## WHAT TO PRODUCE
Except for the pictures, reproduce the records word for word.

## EXERCISE DATA
■ ■ ■ ■ ■ ■ ■

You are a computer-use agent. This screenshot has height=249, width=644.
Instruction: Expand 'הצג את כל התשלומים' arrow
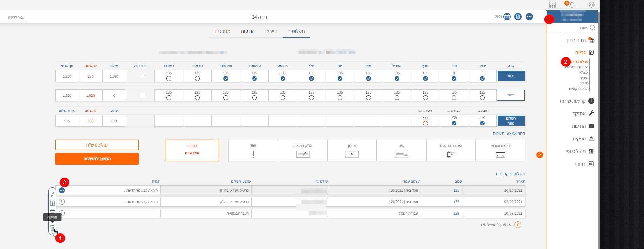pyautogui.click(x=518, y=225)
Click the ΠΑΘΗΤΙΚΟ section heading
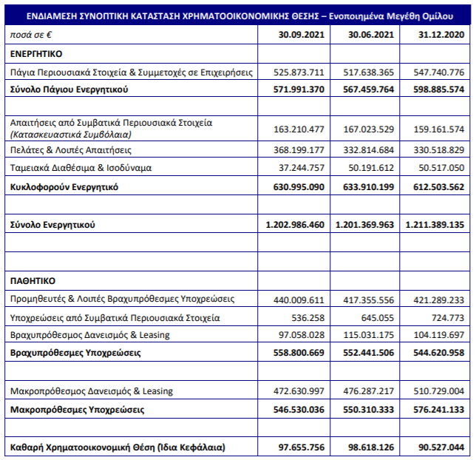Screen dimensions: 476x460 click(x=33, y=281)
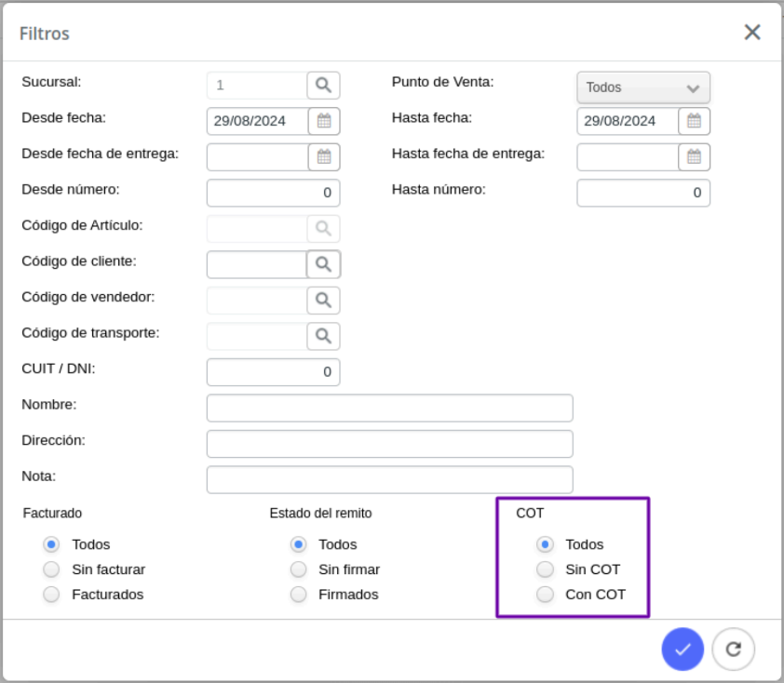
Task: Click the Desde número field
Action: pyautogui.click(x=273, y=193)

■ ■ ■ ■ ■ ■ ■

## TASK OUTPUT
You are a computer-use agent. This screenshot has height=249, width=644.
Instruction: Expand 'הצג את כל התשלומים' arrow
pyautogui.click(x=518, y=225)
Click the ΠΑΘΗΤΙΚΟ section heading
Screen dimensions: 476x460 click(x=33, y=281)
Task: Click the Desde número field
Action: pyautogui.click(x=273, y=193)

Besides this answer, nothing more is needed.